Sat Apr 26 17:20:19 PDT 2008

On Sat, Apr 26, 2008 at 01:59:23PM -0500, Anthony Liguori wrote:
>> +static void kvm_unmap_spte(struct kvm *kvm, u64 *spte)
>> +{
>> +	struct page *page = pfn_to_page((*spte & PT64_BASE_ADDR_MASK) >> 
>> PAGE_SHIFT);
>> +	get_page(page);
>>   
>
> You should not assume a struct page exists for any given spte. Instead, use 
> kvm_get_pfn() and kvm_release_pfn_clean().

Last email from muli at ibm in my inbox argues it's useless to build rmap
on mmio regions, so the above is more efficient so put_page runs
directly on the page without going back and forth between spte -> pfn
-> page -> pfn -> page in a single function.

Certainly if we start building rmap on mmio regions we'll have to
change that.

> Perhaps I just have a weak stomach but I am uneasy having a function that 
> takes a lock on exit.
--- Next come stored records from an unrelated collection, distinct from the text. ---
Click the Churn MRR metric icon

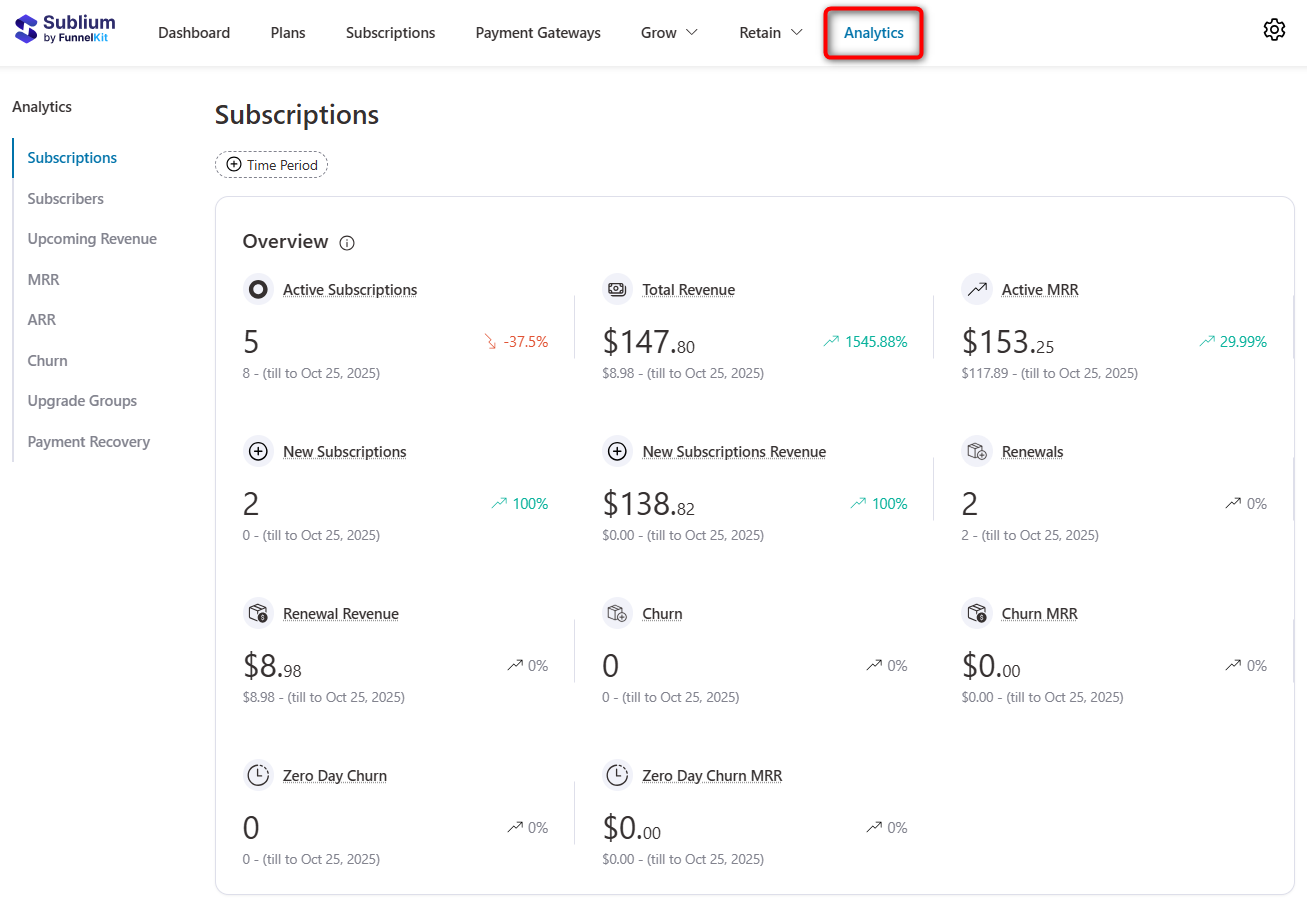coord(977,613)
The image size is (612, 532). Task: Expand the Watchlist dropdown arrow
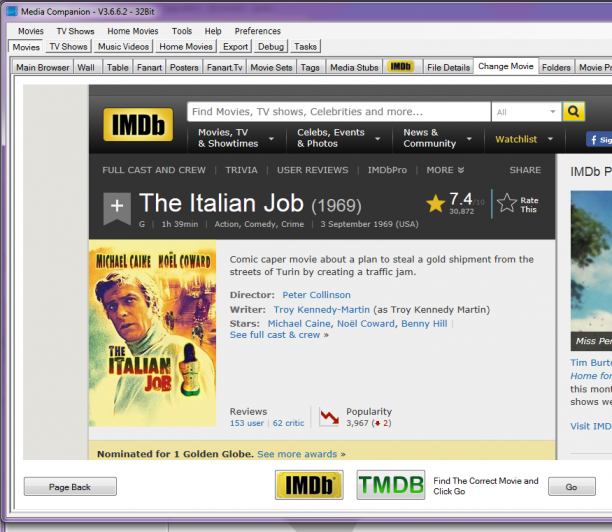pos(550,139)
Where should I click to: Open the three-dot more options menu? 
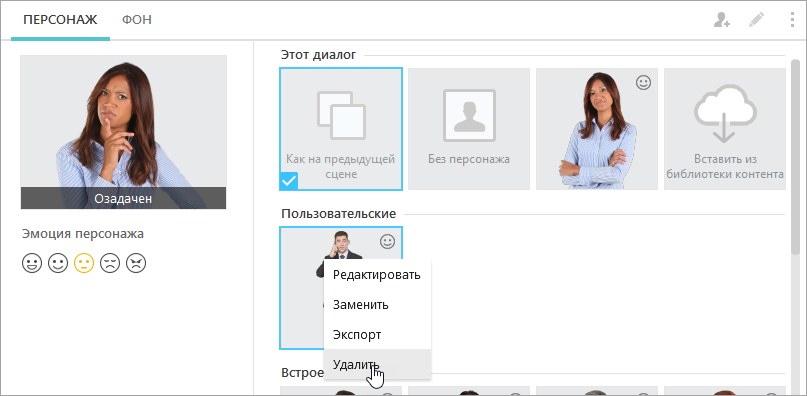tap(792, 20)
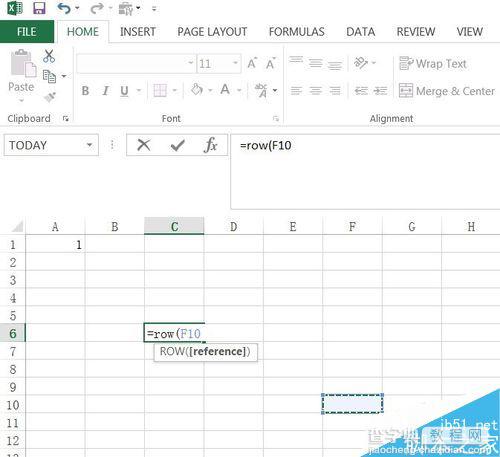Toggle Italic formatting
The image size is (500, 457).
[106, 91]
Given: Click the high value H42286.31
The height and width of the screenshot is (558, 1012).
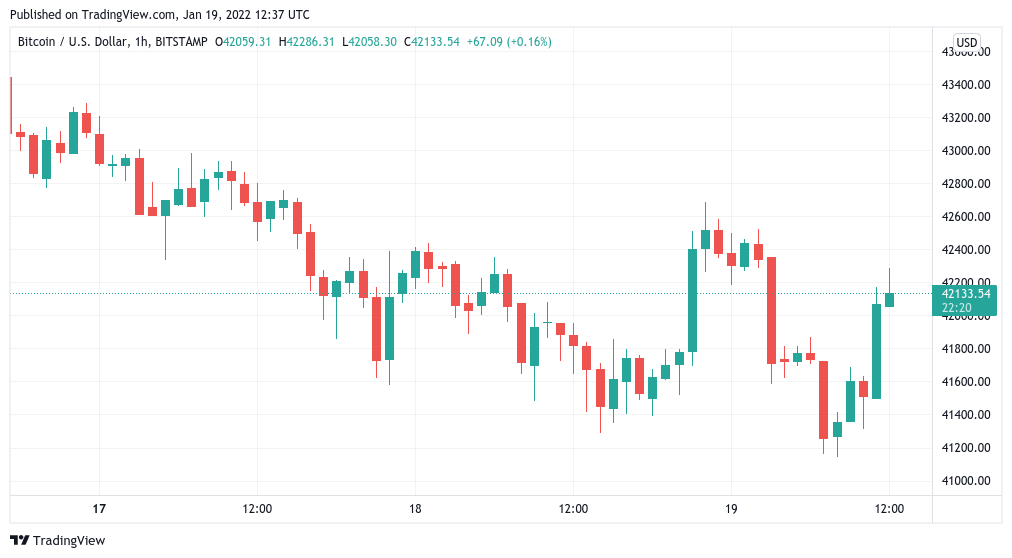Looking at the screenshot, I should pyautogui.click(x=307, y=42).
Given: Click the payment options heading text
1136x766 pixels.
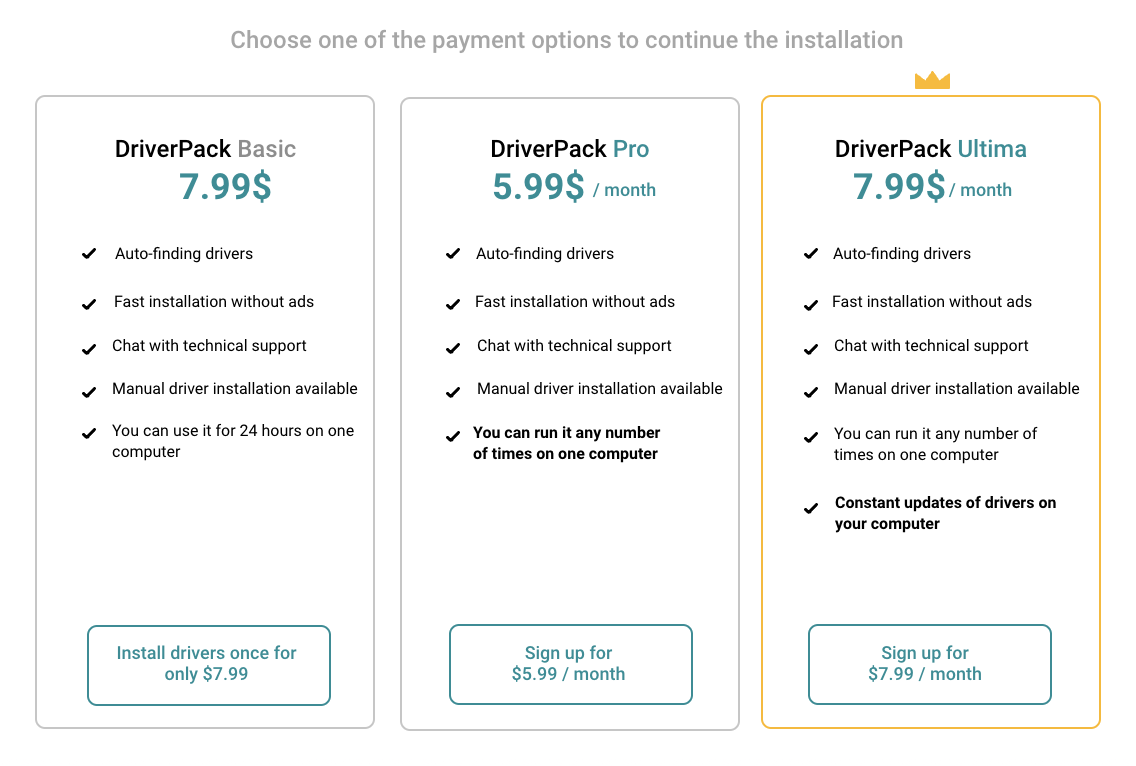Looking at the screenshot, I should pyautogui.click(x=567, y=40).
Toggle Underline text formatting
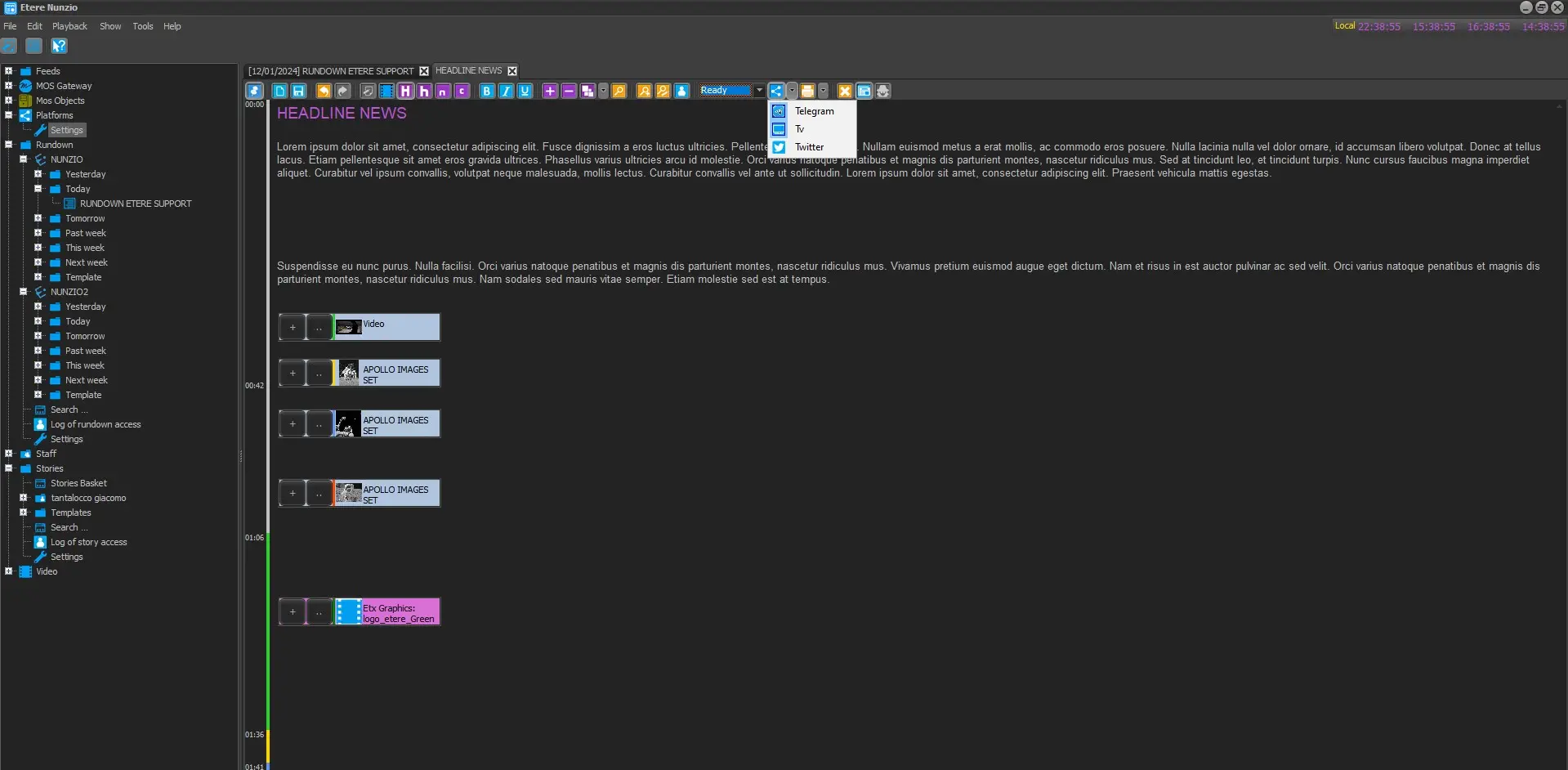Image resolution: width=1568 pixels, height=770 pixels. pos(525,91)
I walked through the logic and it doesn't appear to 
> be wrong but it also is pretty clear that you could defer the acquisition 
> of the lock to the caller (in this case, kvm_mmu_pte_write) by moving the 
> update_pte assignment into kvm_mmu_pte_write.

I agree out_lock is an uncommon exit path, the problem is that the
code was buggy, and I tried to fix it with the smallest possible
change and that resulting in an out_lock. That section likely need a
refactoring, all those update_pte fields should be at least returned
by the function guess_....  but I tried to reduce the changes to make
the issue more readable, I didn't want to rewrite certain functions
just to take a spinlock a few instructions ahead.

> Worst case, you pass 4 more pointer arguments here and, take the spin lock, 
> and then depending on the result of mmu_guess_page_from_pte_write, update 
> vcpu->arch.update_pte.

Yes that was my same idea, but that's left for a later patch. Fixing
this bug mixed with the mmu notifier patch was perhaps excessive
already ;).

> Why move the destruction of the vm to the MMU notifier unregister hook? 
> Does anything else ever call mmu_notifier_unregister that would implicitly 
> destroy the VM?

mmu notifier ->release can run at anytime before the filehandle is
closed. ->release has to zap all sptes and freeze the mmu (hence all
vcpus) to prevent any further page fault. After ->release returns all
pages are freed (we'll never relay on the page pin to avoid the
rmap_remove put_page to be a relevant unpin event). So the idea is
that I wanted to maintain the same ordering of the current code in the
vm destroy event, I didn't want to leave a partially shutdown VM on
the vmlist. If the ordering is entirely irrelevant and the
kvm_arch_destroy_vm can run well before kvm_destroy_vm is called, then
I can avoid changes to kvm_main.c but I doubt.

I've done it in a way that archs not needing mmu notifiers like s390
can simply add the kvm_destroy_common_vm at the top of their
kvm_arch_destroy_vm. All others using mmu_notifiers have to invoke
kvm_destroy_common_vm in the ->release of the mmu notifiers.

This will ensure that everything will be ok regardless if exit_mmap is
called before/after exit_files, and it won't make a whole lot of
difference anymore, if the driver fd is pinned through vmas->vm_file
released in exit_mmap or through the task filedescriptors relased in
exit_files etc... Infact this allows to call mmu_notifier_unregister
at anytime later after the task has already been killed, without any
trouble (like if the mmu notifier owner isn't registering in
current->mm but some other tasks mm).